The Match (Wilde, #2)(98)


“You should have let me kill her first, Wilde.”

Wilde did not reply. He looked out the window too. Rola stood with Jenn by the chain-link gate to the construction site. She had two other people readied and in position, but Wilde hadn’t needed them.

“What gave me away?” Vicky asked.

“What always gives people away? The lies.”

“Specifically?”

Wilde still stared out the window. “For one thing, you lied about your relationship with Peter. You’re not his sister. You’re his mother.”

She nodded slowly. “How did you find out?”

“The same way Peter did. From a DNA database.”

“It wasn’t my fault,” she said in a small voice.

“That part? No, Vicky, that part wasn’t your fault.”

“He raped me, you know.”

Wilde nodded. “Your family lived outside of Memphis.”

“Yes.”

“You were the oldest,” Wilde said. “I didn’t think about that at the time. But you told me your younger sister Kelly was upset about your moving because she’d miss a friend’s eleventh birthday party at Chuck E. Cheese.”

“That was true.”

“I don’t doubt it. But that got me thinking. Kelly was eleven. You were older. How much older?”

Vicky swallowed. “Three years.”

Wilde nodded slowly. “You were only fourteen.”

“Yes.”

“I’m really sorry that happened to you,” Wilde said.

“He started raping me when I was twelve.”

“Pastor Paul?”

She nodded. “I didn’t tell my parents. I mean not then. He was God to them. Then I tried, but they wouldn’t listen. When I told them I was pregnant, they called me a whore. My own mother and father. They demanded to know what boy I had screwed around with. Can you believe that, Wilde? I told them the truth. I told them what Pastor Paul had done. My mom hit me. Slapped me across the face. She said I was a liar.”

She stopped then, closed her eyes.

“So what happened next?” Wilde asked.

“Can’t you guess?”

“You moved away.”

“Something like that. My parents decided the only way to save the family name was for me and Mom to say we were going on a religious pilgrimage once I started showing. Mom would tell everyone she was pregnant. And when we came back to our community, we would just raise the baby as if it were hers.”

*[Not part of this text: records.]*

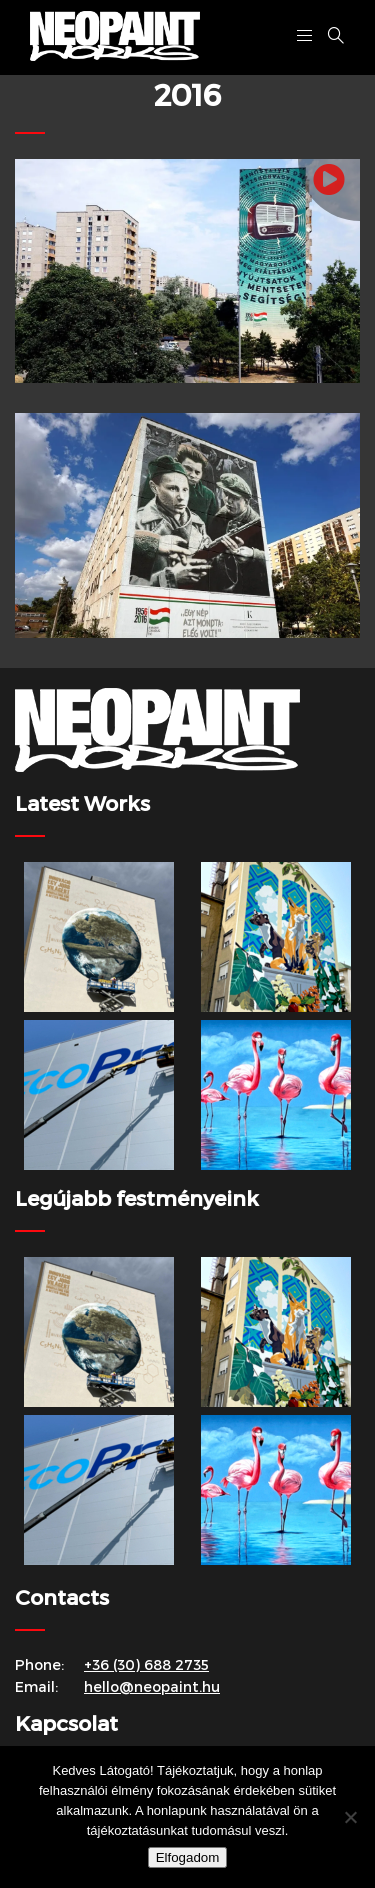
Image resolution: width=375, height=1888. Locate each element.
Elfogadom (188, 1857)
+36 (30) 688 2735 (146, 1664)
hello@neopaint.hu (152, 1686)
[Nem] (350, 1817)
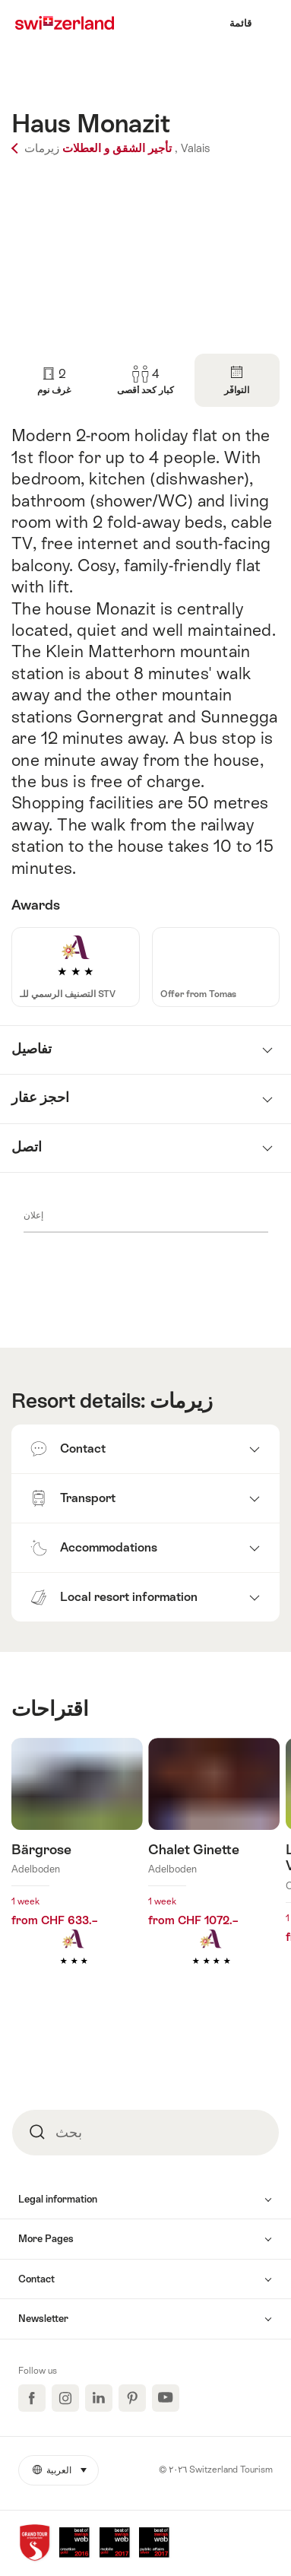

“And you’d pretend to be the baby’s sister.”

“Yes.”

“So how did you end up in Pennsylvania? I checked. Your father did work at Penn State. Your family did move to the area.”

“They changed their minds. My parents.”

“They believed you?”

“They never admitted it,” she said. “But yes.”

“Why?”

A tear came to her eye now. “Kelly.”

“Your sister?”

“Pastor Paul started showing interest in her.” She closed her eyes for a long moment. “That woke my parents up. They weren’t bad people, my parents. They’d both been raised in brainwashing religions. They didn’t know any better. The idea that the man they literally worshipped would defile their own daughters…” She took a deep breath. “I guess you found Pastor Paul through Peter’s DNA.”

“Yes.”

“How did you know I was Peter’s mother?”

“The same way Peter did. The match with Silas. Silas kept talking about sharing a quarter of his DNA with Peter as meaning you’re a half sibling. He jumped to that conclusion. But that couldn’t be anymore. Half siblings can only share one parent. Could Pastor Paul be both their fathers with two different, totally unrelated mothers? That seemed highly unlikely, especially since Silas found other matches on your father’s side too. The key is, if you have a twenty-three percent DNA share, it doesn’t just mean you could be a half sibling. The DNAYourStory website said as much. You could be a grandparent. Or, as in this case, an uncle. It was the only thing that made sense. You’re Peter’s mother, making Silas his uncle.”

Vicky nodded. “Do you want to hear something odd?”

Wilde waited.

“Having Peter was the greatest thing that ever happened to me. After all the horror and abuse and cruelty, at the end for me, there was this perfect little baby boy—a golden child too good for this world. Nothing I told you about him was a lie. Peter was special.”

Wilde pushed ahead. “Did Peter reach out to Boomerang, or was that you?”

“We both did. Peter still thought I was his sister back then. And he was devastated by what happened with Marnie and Jenn and the whole Love Is a Battlefield world. He was obsessed with proving his innocence. So when he saw that DogLufegnev account claiming he had more pics, worse ones, he wanted to know more. I pushed him to let Boomerang help us. Then one day, maybe a month later, someone from Boomerang emails me that our case had been rejected. I wrote back as Peter, saying how devastated I was and how we still needed their help. Eventually the person from Boomerang told me her name was Katherine Frole. She started going on about how big a Battler she was, how she loved Peter’s season, all that. She said she still wanted to help.”